● Extract
/---

Moderate and thoughtful, Bridget is of two minds regarding the rebels’ determination to rid York of its supposedly evil ways. “I could not deny that a magistrate who suppressed vice did God’s work,” Bridget muses, but “some among the godly” took their reforms beyond what was prudent, by banning “harmless pastimes such as playing at bowls, which I quite enjoyed . . . .” Bridget opposes prostitution as much as the “hot gospellers” do, yet she does not share their hatred of both sin and sinner. She believes “the poverty in which the city’s whores lived and the humiliations they endured were punishment enough for their transgressions.”

Thomas provides a convincing look at what life must have been like in a conflicted English city while the nation was in the throes of civil war.

The Parliamentarians and their fanatical religious allies have “replaced the King’s priests with ministers who loved the sermon above all else and disdained the beauty of holiness,” Bridget tells us. The Puritans “stripped the cathedral of its silver candlesticks and destroyed the memorial to Thomas à Becket,” while also removing stained glass windows from another church in the city. A popular but half-mad zealot preaches fire and brimstone on street corners and forges alliances with the city's leaders.

The third book in this series, The Witch Hunter’s Tale, was published in January of this year. Set in York during the same time period, it opens in suitably dramatic fashion: “The crowd cried out for the witch’s blood, and the hangman obliged.” If it meets the high standards set by the first two entries, it promises to be another great read.

\---

● Provided data
/---

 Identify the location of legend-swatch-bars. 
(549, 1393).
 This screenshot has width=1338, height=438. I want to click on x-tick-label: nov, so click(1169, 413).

\---

● What you need to do
A - What is the title of the third book in the series discussed in the review?
B - Quote the review from "Moderate and thoughtful, Bridget" through "of civil war.", inclusive.
The lines have nothing to do with this work.

● Solutions below
A - The Witch Hunter’s Tale.

B -
Moderate and thoughtful, Bridget is of two minds regarding the rebels’ determination to rid York of its supposedly evil ways. “I could not deny that a magistrate who suppressed vice did God’s work,” Bridget muses, but “some among the godly” took their reforms beyond what was prudent, by banning “harmless pastimes such as playing at bowls, which I quite enjoyed . . . .” Bridget opposes prostitution as much as the “hot gospellers” do, yet she does not share their hatred of both sin and sinner. She believes “the poverty in which the city’s whores lived and the humiliations they endured were punishment enough for their transgressions.”

Thomas provides a convincing look at what life must have been like in a conflicted English city while the nation was in the throes of civil war.